航空会社やホテルチェーンは最近数週間、国際旅行の予約が急増し、価格も上昇していると報告しています。これはグローバルビジネスを展開する企業にとっては朗報ですが、米国内に焦点を当てた航空会社、テーマパーク、ホテルにとっては新たな挑戦であり、観光客がますます海外旅行を選び、国内旅行を敬遠する傾向にあります。
消費者の旅行嗜好の変化により、航空株が最近の高値から下落し、ニューヨーク証券取引所Arca航空会社指数は今四半期に約12%下落しましたが、同期間のS&P500指数は約1.5%上昇しました。
航空券追跡会社Hopperのデータによると、国際航空券の平均価格は962ドルで、去年や2019年と比べてそれぞれ10%と26%上昇しています。しかし、国内航空券の価格は下落傾向にあり、米国内の往復航空券の平均価格は249ドルで、去年や2019年と比べてそれぞれ11%と12%下落しています。
ホテル業界も消費者の旅行動向の変化を感じています。ホテル業界分析会社CoStarのデータによると、今年上半期のヨーロッパのホテルの平均宿泊料金は148.88ドルで、昨年同期比で約14%上昇していますが、米国のホテルの料金は昨年同期比で6%の増加にとどまっています。例えば、今年上半期のパリの高級ホテルの1泊あたりの料金は、昨年同期比で22%以上の大幅な上昇を見せましたが、フロリダ州オーランドの高級ホテルの料金はわずか0.2%の上昇に留まりました。
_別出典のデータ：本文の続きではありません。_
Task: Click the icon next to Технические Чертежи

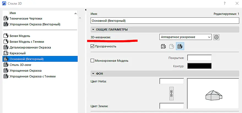Action: pos(6,18)
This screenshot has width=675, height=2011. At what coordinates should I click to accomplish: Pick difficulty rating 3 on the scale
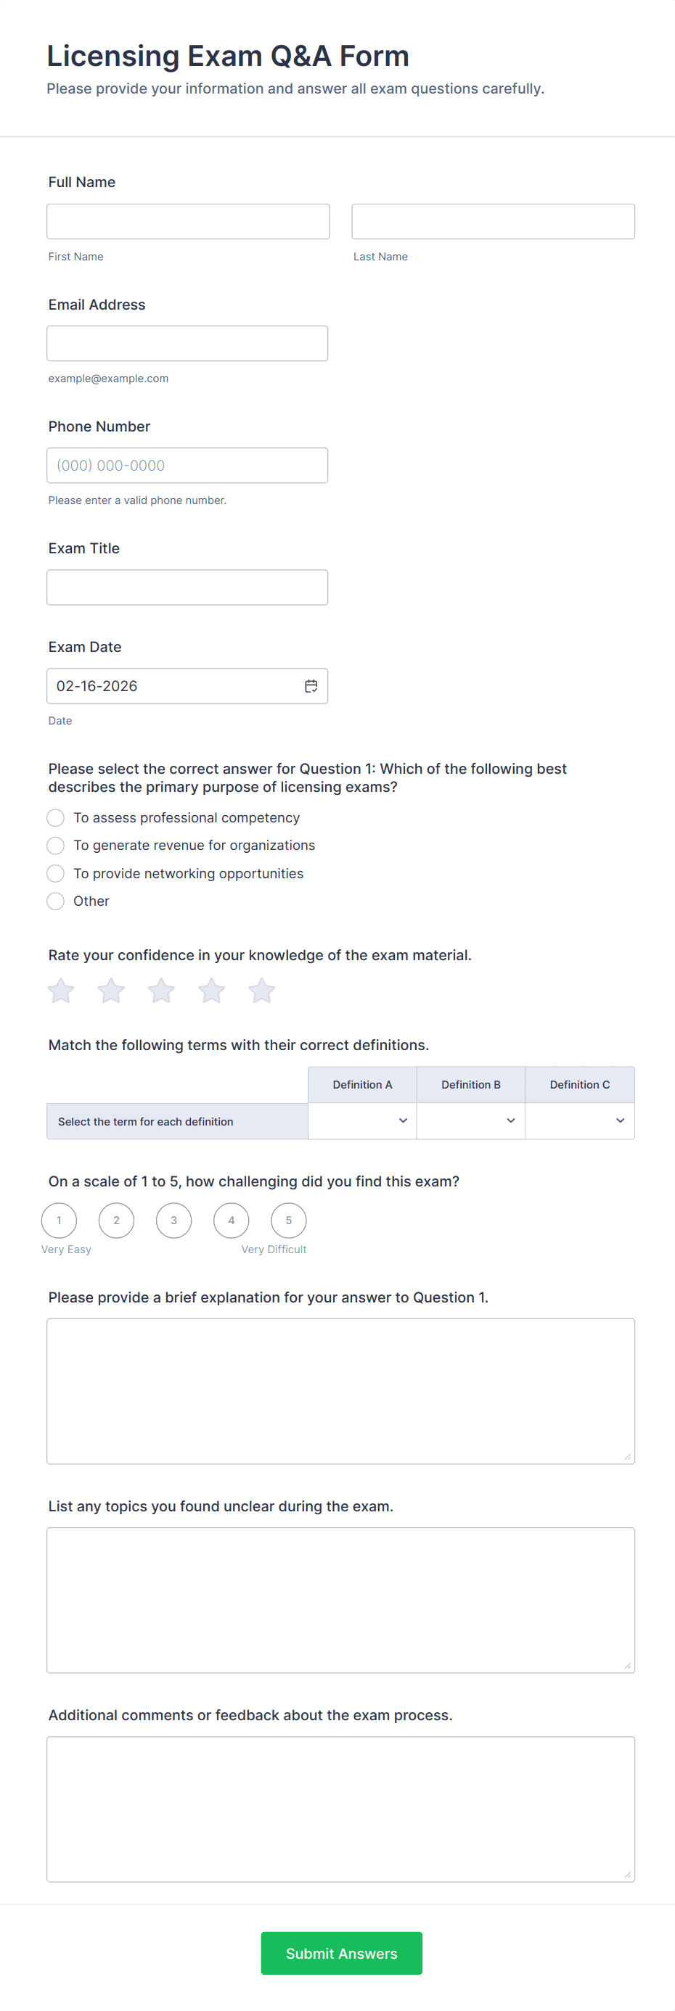[173, 1220]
マリオットインターナショナルは火曜日、米国とカナダの第2四半期の1室あたり収益が前年同期比で6%増加した一方、国際市場での成長率は39%を超えたと述べました。米国とカナダのJWマリオット、リッツカールトン、エディションなどの高級ホテルの1泊あたりの料金は前年同期比で1%の減少です。
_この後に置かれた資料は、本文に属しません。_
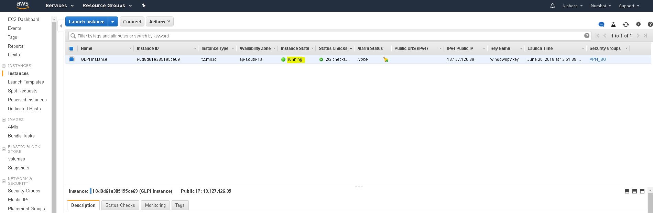Open the notifications bell icon

tap(552, 6)
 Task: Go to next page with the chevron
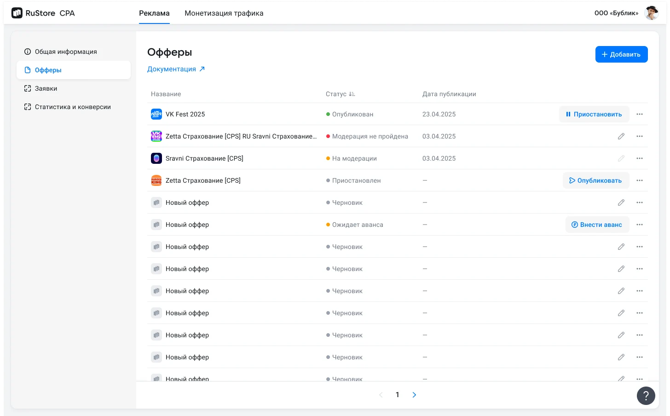click(414, 395)
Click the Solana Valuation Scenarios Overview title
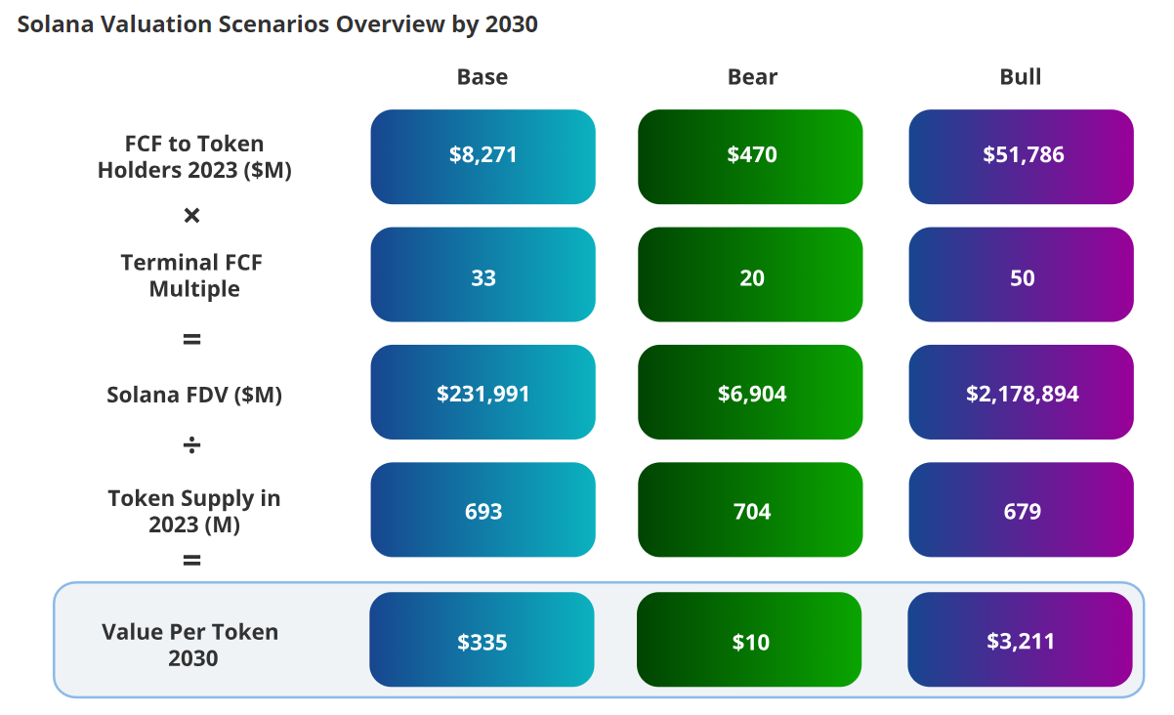The image size is (1174, 715). coord(277,24)
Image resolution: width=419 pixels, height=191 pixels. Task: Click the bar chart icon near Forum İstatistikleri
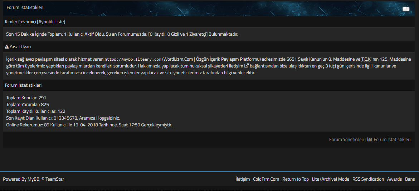[x=370, y=140]
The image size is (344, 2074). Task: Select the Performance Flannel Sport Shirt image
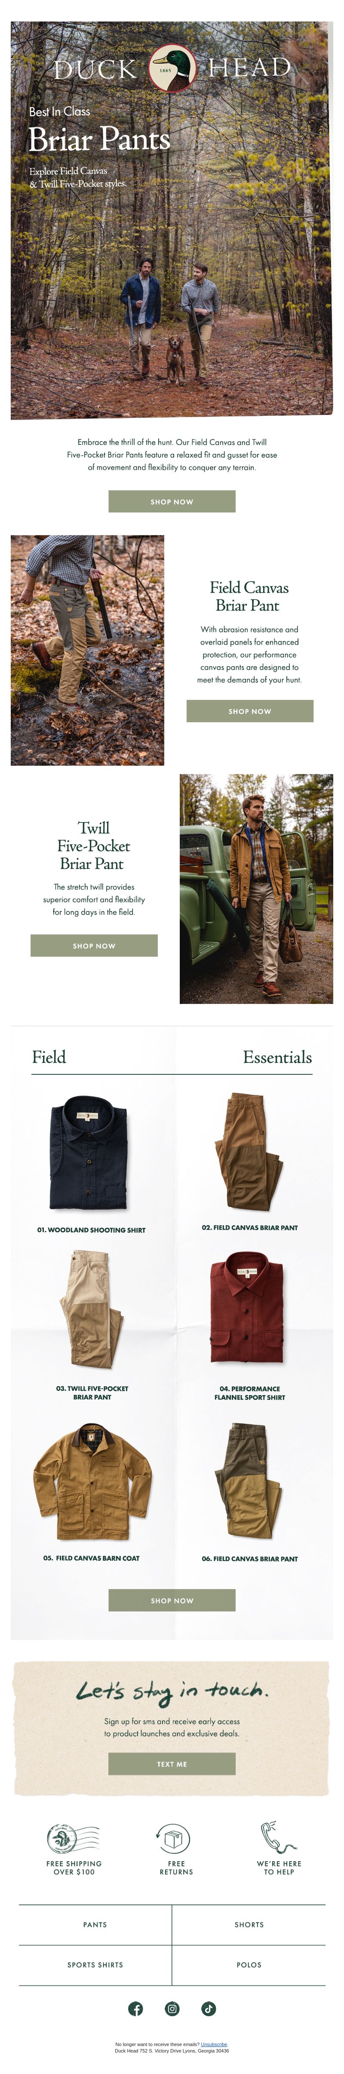click(247, 1308)
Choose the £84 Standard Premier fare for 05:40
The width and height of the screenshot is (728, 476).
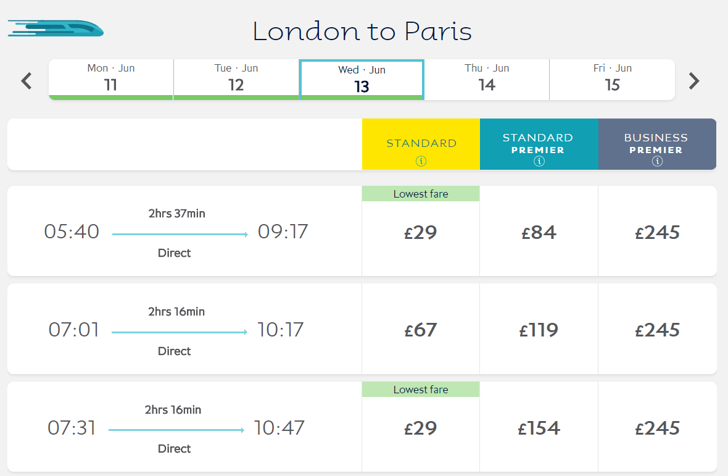[539, 233]
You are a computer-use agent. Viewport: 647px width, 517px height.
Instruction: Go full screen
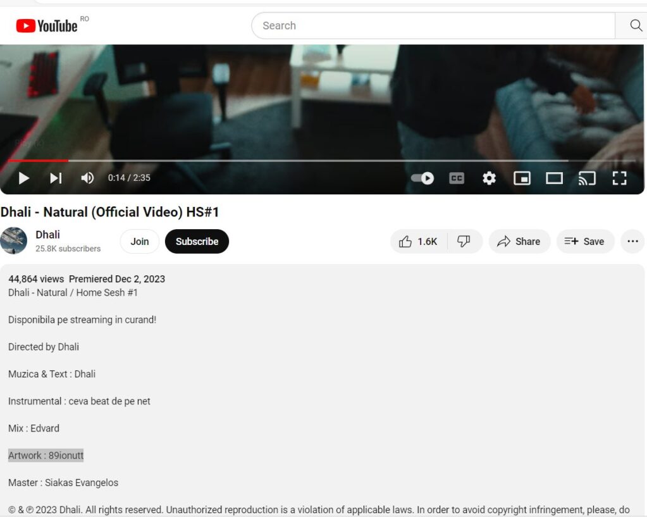(x=619, y=178)
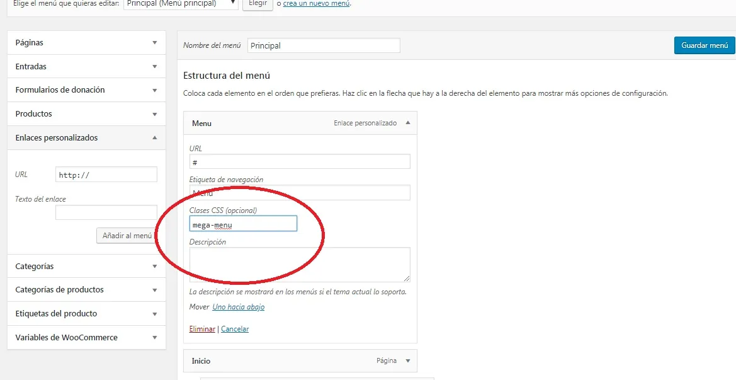Focus the Clases CSS input field
The height and width of the screenshot is (380, 736).
[x=243, y=224]
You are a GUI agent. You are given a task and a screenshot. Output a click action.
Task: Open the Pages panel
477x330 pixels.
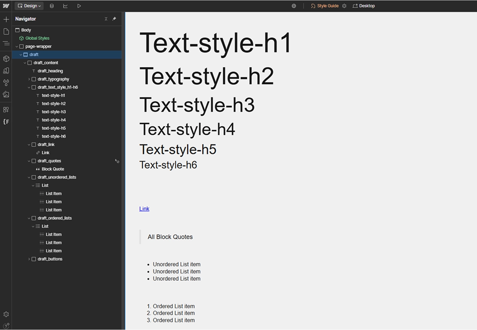[x=6, y=31]
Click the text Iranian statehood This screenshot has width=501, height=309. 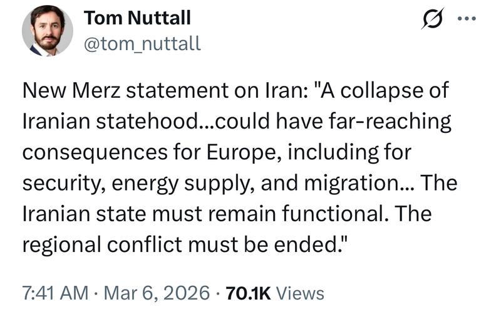coord(110,122)
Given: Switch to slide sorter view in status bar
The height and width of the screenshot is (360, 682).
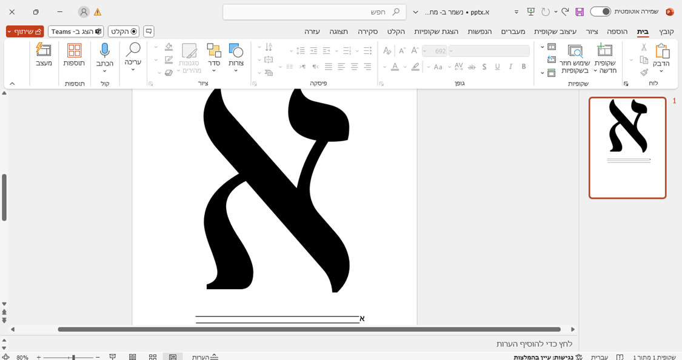Looking at the screenshot, I should tap(153, 357).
マリオットの最高財務責任者Kathleen Obergは、「今年の旅行パターンを見てみると、多くのアメリカ人がヨーロッパや世界の他の地域へ旅行していることが分かります。この傾向は1年以上前から始まり、現在、ますます多くのアメリカの消費者が海外旅行を選び、国内での旅行支出を避けている」と述べました。
Jesse Inmanは海外旅行を選んだ旅行者の一人です。29歳の彼は今年初めにソフトウェア販売の仕事を辞め、父親と一緒にノースカロライナ州で農場を設立し、現在、イスラエル、イギリス、オーストリア、フランスへの数週間の旅行をしています。インマンによると、米国とヨーロッパ間の2回のフライトにかかった費用は1839ドルで、パンデミック前の費用と比較して三分の一以上の節約になると予想されます。
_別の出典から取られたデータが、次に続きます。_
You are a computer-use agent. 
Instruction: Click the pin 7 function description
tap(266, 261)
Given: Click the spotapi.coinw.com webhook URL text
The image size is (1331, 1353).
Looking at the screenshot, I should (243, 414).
先週、コムキャストは最近の四半期にテーマパークの収入が前年比22%増加したと述べましたが、オーランドのユニバーサルパークスの収入は鈍化しています。パンデミック前と比較して入園者数や出席率は大幅に改善されましたが、近い将来のデータはこの勢いの弱まりを示しています。
国際旅行の増加は国際航空会社にとっては良いニュースですが、国内便を主力とする米国の航空会社にとっては悪いニュースです。ジェットブルー航空は、国際長距離旅行の急増と国内旅行の減少が原因で、今年の四半期と年間の業績予想を下方修正しました。ジェットブルー航空のサービスネットワークは、主に米国市場、カリブ地域、ラテンアメリカの一部に集中しています。
ジェットブルー航空の最高経営責任者Robin Hayesは先週の電話会議で、「新型コロナウイルスによる旅行需要の抑制が予想を上回って回復したが、今年の夏は長距離国際旅行の需要が強く、短距離旅行の需要に明らかな抑制効果がある」と述べました。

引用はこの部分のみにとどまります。